» **Extracted information**
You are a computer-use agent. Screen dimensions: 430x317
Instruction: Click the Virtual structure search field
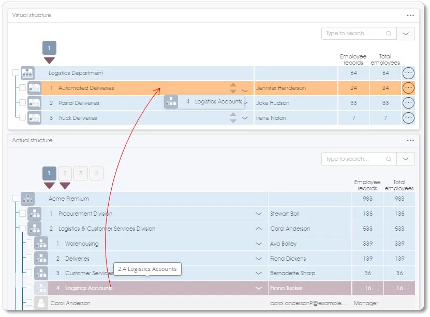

---

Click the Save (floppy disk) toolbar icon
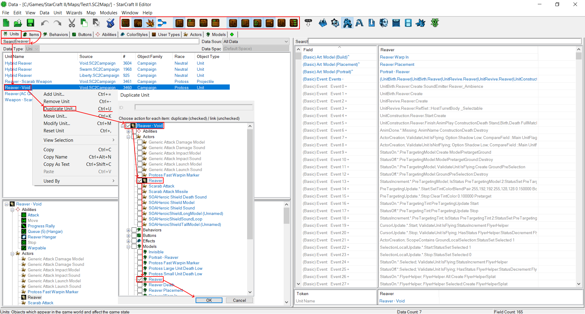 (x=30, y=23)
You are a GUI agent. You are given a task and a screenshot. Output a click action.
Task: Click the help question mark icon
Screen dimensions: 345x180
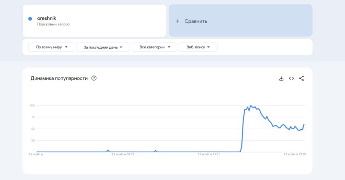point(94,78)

» **What the task asks**
Search the entries above for the string "agent", and report each line where it occurs.

» **The answer**
You are a computer-use agent. Screen dimensions: 430x317
You are a GUI agent. You are given a task and a screenshot. Output a click action.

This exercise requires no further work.